See original description

Tags:

Revision history for this message

Peng Peng (ppeng) wrote on 2019-07-17:

ALL_NODES_20190717.151803.tar Edit (24.8 MiB, application/x-tar)

Numan Waheed (nwaheed) on 2019-07-17

description:	updated
tags:	added: stx.retestneeded

Revision history for this message

Ghada Khalil (gkhalil) wrote on 2019-07-17:

@Peng, can you please provide more info on why you believe this bug is different from https://bugs.launchpad.net/starlingx/+bug/1833622 ? Thanks

description:	updated
Changed in starlingx:
status:	New → Incomplete

Revision history for this message

Peng Peng (ppeng) wrote on 2019-07-17:

1833622 marked as duplicated with 1833609 - stx-openstack application stuck at processing chart: osh-openstack-ceph-rgw after unlock standby controller

But when this bug (1836928) happened, stx-openstack application status was applied.

Revision history for this message

Ghada Khalil (gkhalil) wrote on 2019-07-18:

@Peng, please add a new set of logs from the new occurrence.

Revision history for this message

Peng Peng (ppeng) wrote on 2019-07-18:

ALL_NODES_20190718.135724.tar Edit (22.9 MiB, application/x-tar)

Issue was reproduced on
Lab: WCP_63_66
Load: 20190718T013000Z

from 09:29 to 11:29, sxt-openstack application status is applied.
But during this period, all VMs boot up failed

Revision history for this message

Ghada Khalil (gkhalil) wrote on 2019-07-18:

@ppeng, where there any node reboots (controller or compute) triggered by the sanity suite prior to the VM boot up failures?
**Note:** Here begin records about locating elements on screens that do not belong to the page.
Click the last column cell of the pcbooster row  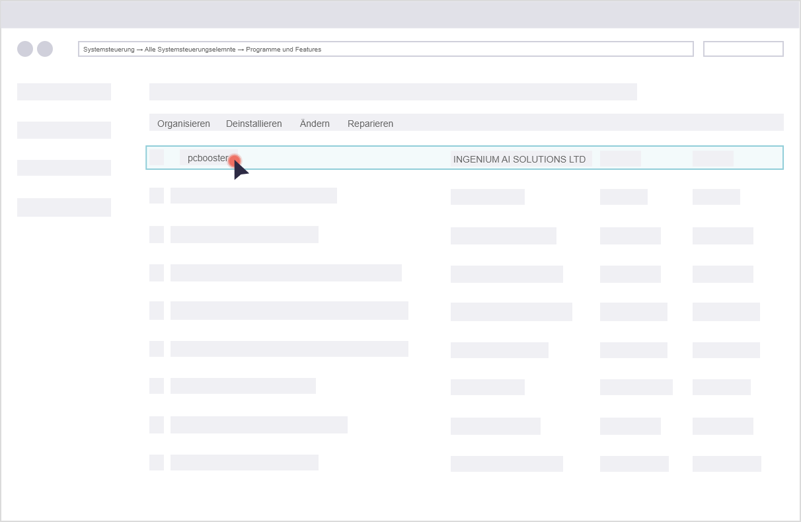[712, 159]
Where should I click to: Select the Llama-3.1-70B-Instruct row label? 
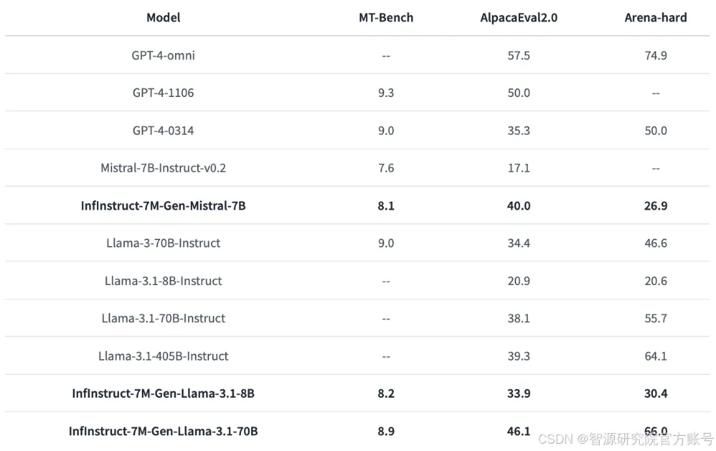[164, 318]
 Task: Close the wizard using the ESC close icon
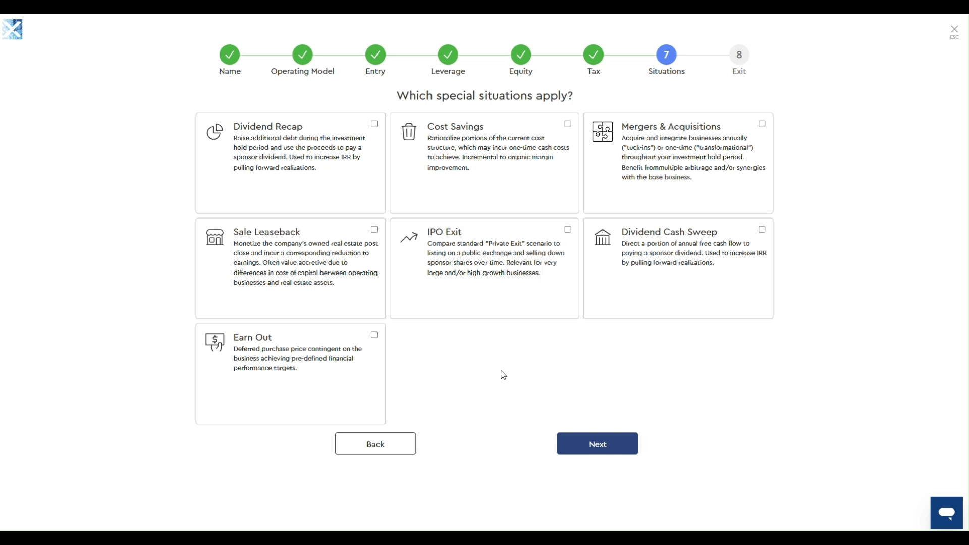click(954, 29)
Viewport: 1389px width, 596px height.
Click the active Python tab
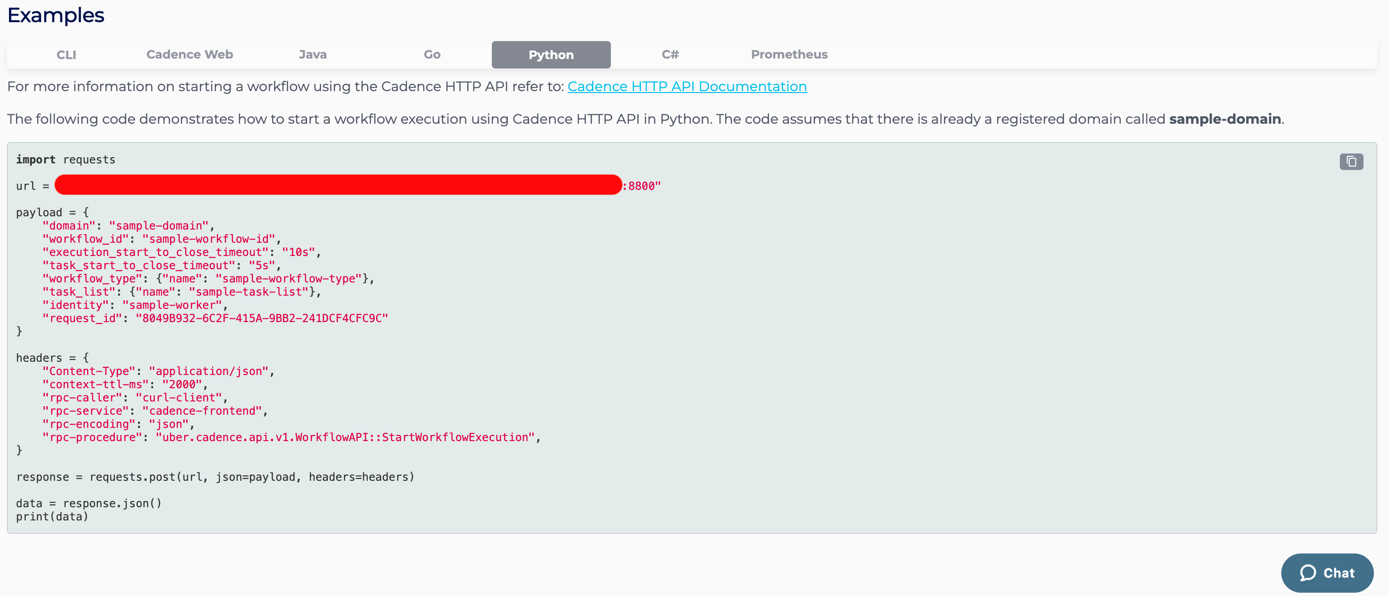551,55
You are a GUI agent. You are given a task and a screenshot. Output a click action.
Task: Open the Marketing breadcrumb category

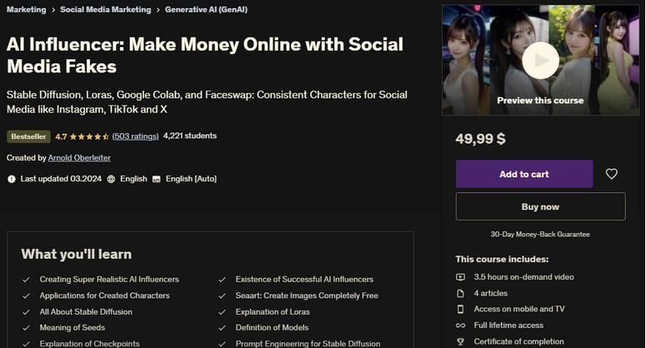click(x=27, y=10)
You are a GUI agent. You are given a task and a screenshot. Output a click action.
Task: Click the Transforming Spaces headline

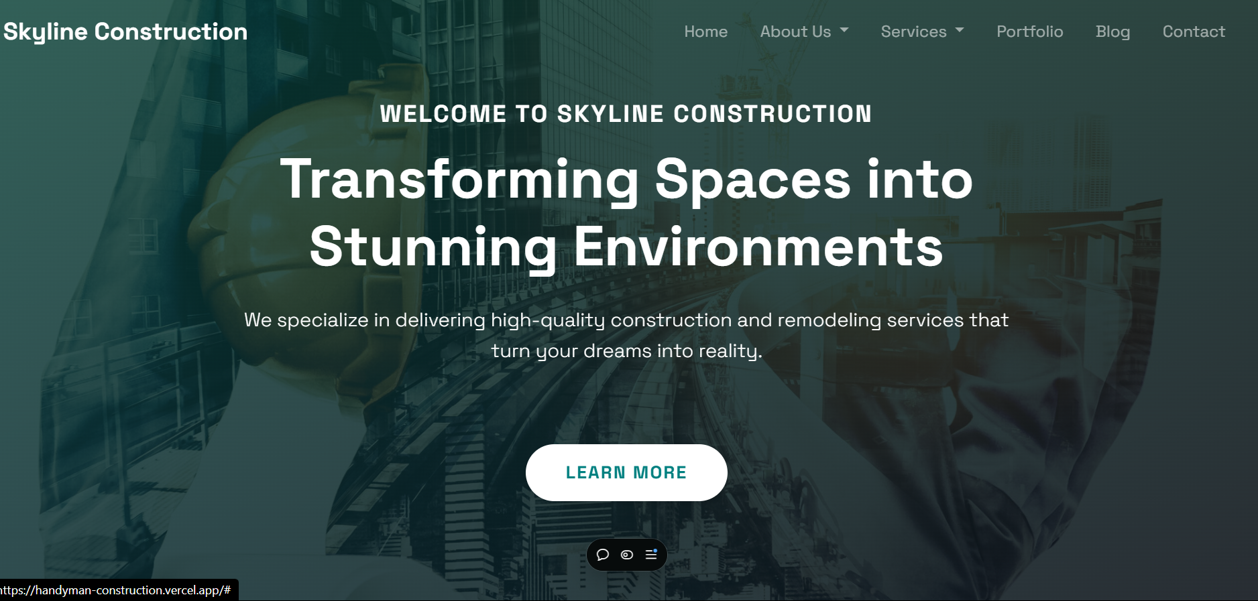(626, 180)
Were there any successful VM launches in this sanity run?

tags:

added: stx.sanity

Revision history for this message

Peng Peng (ppeng) wrote on 2019-07-18:

Yes, there was active controller reboot before this issue happen, and there is a success VM boot up prior the reboot. The detail timestamp is as below

09:30 VM boot up success
09:37 active controller-1 reboot
09:45 controller-1 fully up
09:46 VM boot up failed as description
then the rest VM booy up all failed.
11:29 last VM boot up failed

test suite checked application-list during these period. stx-openstack application status all show applied/completed

Revision history for this message

Ghada Khalil (gkhalil) wrote on 2019-07-18:

If this issue started happening after a node reboot, then you are hitting:
https://bugs.launchpad.net/starlingx/+bug/1835807

Marking as a duplicate.

Changed in starlingx:
importance:	Undecided → High
status:	Incomplete → Triaged
tags:	added: stx.2.0 stx.networking

Ghada Khalil (gkhalil) on 2019-07-18

Changed in starlingx:
assignee:	nobody → Joseph Richard (josephrichard)
summary:	- VM boot up failed, fault msg "Failed to allocate the network(s), not - rescheduling" + After active controller reboot, VM boot up failed with error "Failed to + allocate the network(s), not rescheduling"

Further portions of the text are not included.